After graduation, Limón received a fellowship to live and write at the Fine Arts Work Center in Provincetown, Massachusetts. In 2003, she received a grant from the New York Foundation for the Arts, and in the same year won the Chicago Literary Award for Poetry.
To support her writing career, Limón began working in marketing for Condé Nast. She quit this job following her stepmother’s untimely death, which was a catalyst for Limón to decide to pursue her writing career before it was too late.
After 12 years in New York City, where she worked for various magazines such as Martha Stewart Living, GQ, and Travel + Leisure, Limón now lives in both Lexington, Kentucky and Sonoma where she writes and teaches.
Limón’s first book, Lucky Wreck, was chosen by Jean Valentine as the winner of the Autumn House Poetry Prize in 2005, while her second book, This Big Fake World, was the winner of the Pearl Poetry Prize in 2006.
In a 2014 article in Compose magazine, she wrote:
I went from having no books at all, to having two in the span of a year. I felt like I had won the lottery, well, without the money. I suppose, in my life, I’ve never done things the ordinary way. I’m either deep in the bottom of the well or nowhere near water.
She serves on the faculty of Queens University of Charlotte’s low-residency M.F.A. program, and the 24 Pearl Street online program for the Provincetown Fine Arts Work Center.

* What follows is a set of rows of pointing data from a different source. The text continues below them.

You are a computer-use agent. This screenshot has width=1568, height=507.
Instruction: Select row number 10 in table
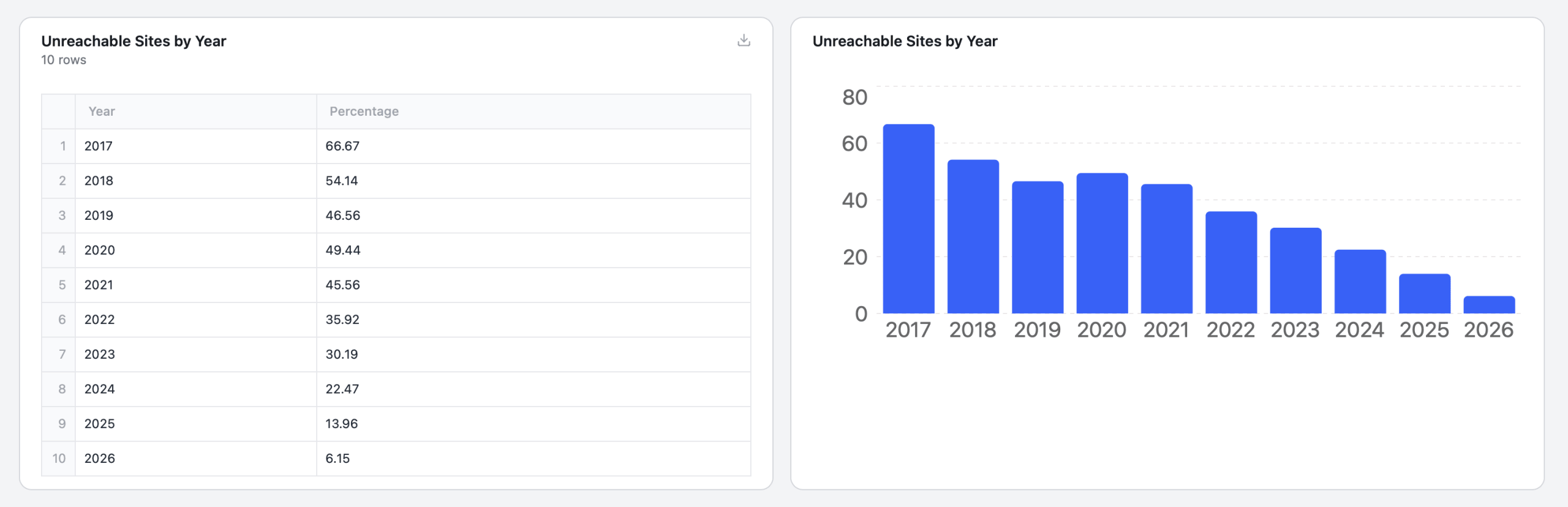tap(59, 459)
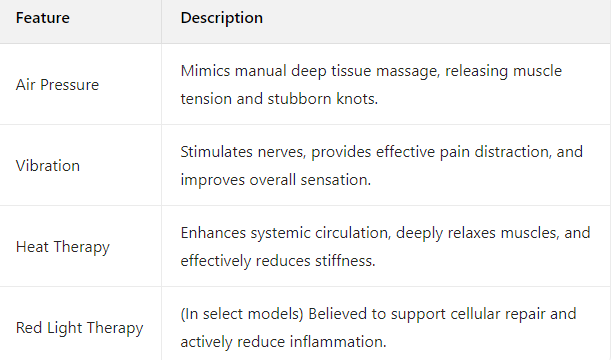The image size is (616, 360).
Task: Click 'releasing muscle' phrase in first row
Action: tap(503, 71)
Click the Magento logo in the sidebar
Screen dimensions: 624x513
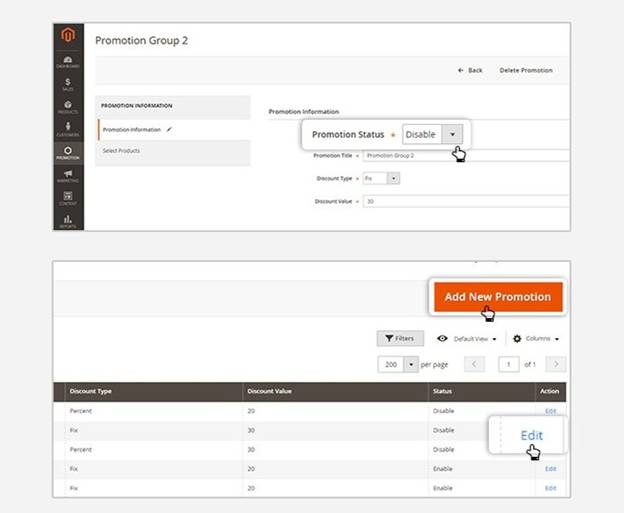coord(68,37)
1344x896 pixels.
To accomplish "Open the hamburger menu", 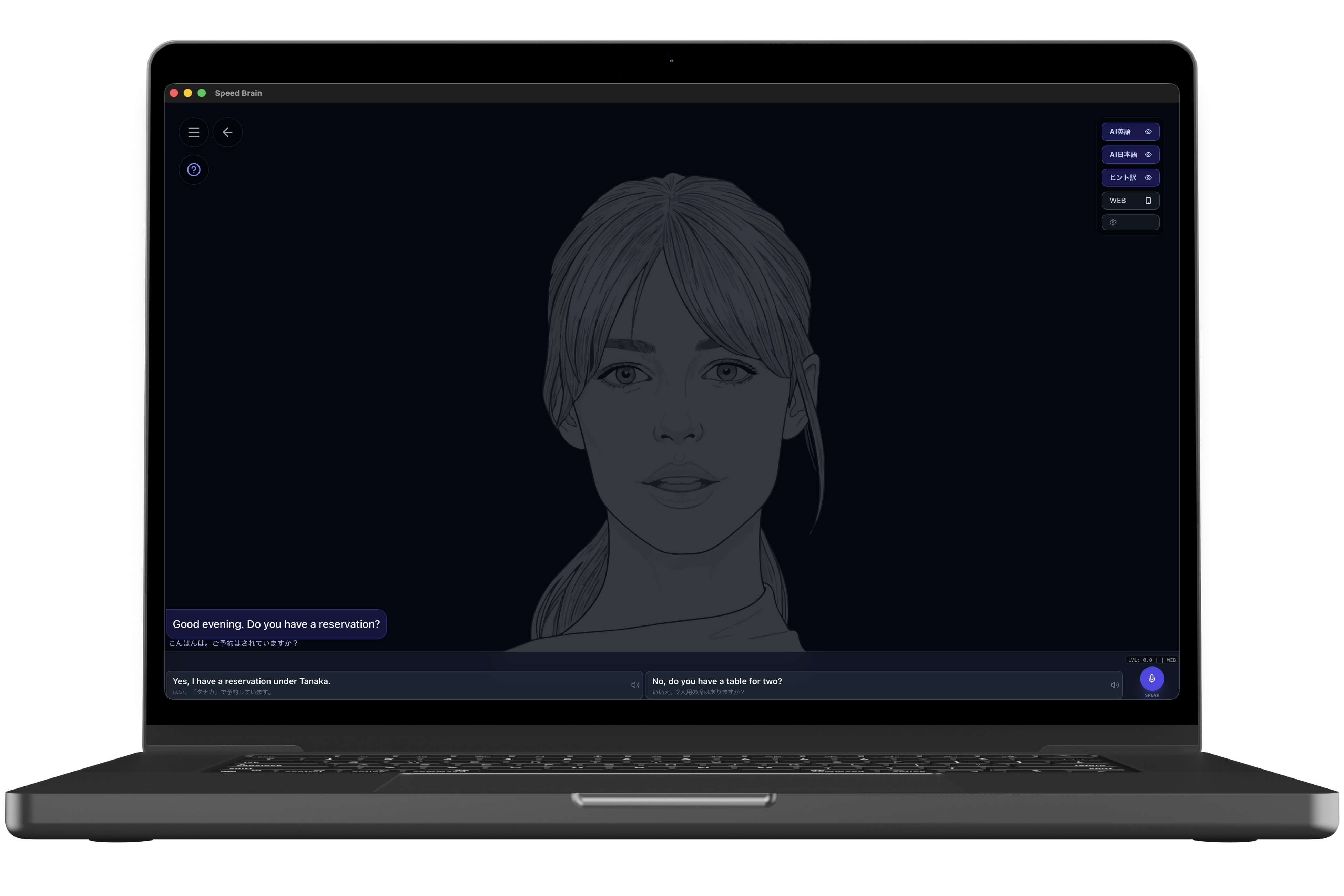I will point(194,132).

When her third book, Sharks in the Rivers (Milkweed Editions, 2010) was released, a reviewer in The Brooklyn Rail observed:
Unlike much contemporary poetry, Limón’s work isn’t text-derivative or deconstructivist. She personalizes her homilies, stamping them with the authenticity of invention and self-discovery.
Limón’s fourth book, Bright Dead Things, was released in 2015. She was shortlisted as a finalist for the 2015 National Book Award for Poetry. Her 2018 book, The Carrying, won a National Book Critics Circle Award.
Her poem State Bird appeared in the June 2, 2014, issue of The New Yorker. How to Triumph Like a Girl from 2013, was awarded the 2015 Pushcart Prize. Her work has also appeared in the Harvard Review and the Pleiades.
A thoroughbred filly inspiring Limón.
How to Triumph Like a Girl
I like the lady horses best,
how they make it all look easy,
like running 40 miles per hour
is as fun as taking a nap, or grass.
I like their lady horse swagger,
after winning. Ears up, girls, ears up!
But mainly, let’s be honest, I like
that they’re ladies. As if this big
dangerous animal is also a part of me,
that somewhere inside the delicate
skin of my body, there pumps
an 8-pound female horse heart,
giant with power, heavy with blood.
Don’t you want to believe it?
Don’t you want to lift my shirt and see
the huge beating genius machine
that thinks, no, it knows,
it’s going to come in first.
—Ada Limón
Limón talked about her collaboration with NASA in a talk at the SxSW festival last year.
It was announced on January 30, 2023, that she is writing an original poem dedicated to NASA’s Europa Clipper. Planned for launch in October 2024, the spacecraft is being developed to study the Galilean moon Europa through a series of flybys while in orbit around Jupiter. Limón's poem will be engraved onto the craft.
In Praise of Mystery: A Poem for Europa
Arching under the night sky inky
with black expansiveness, we point
to the planets we know, we
pin quick wishes on stars. From earth,
we read the sky as if it is an unerring book
of the universe, expert and evident.
Still, there are mysteries below our sky:
the whale song, the songbird singing
its call in the bough of a wind-shaken tree.
We are creatures of constant awe,
curious at beauty, at leaf and blossom,
at grief and pleasure, sun and shadow.
And it is not darkness that unites us,
not the cold distance of space, but
the offering of water, each drop of rain,
each rivulet, each pulse, each vein.
O second moon, we, too, are made
of water, of vast and beckoning seas.
We, too, are made of wonders, of great
and ordinary loves, of small invisible worlds,
of a need to call out through the dark.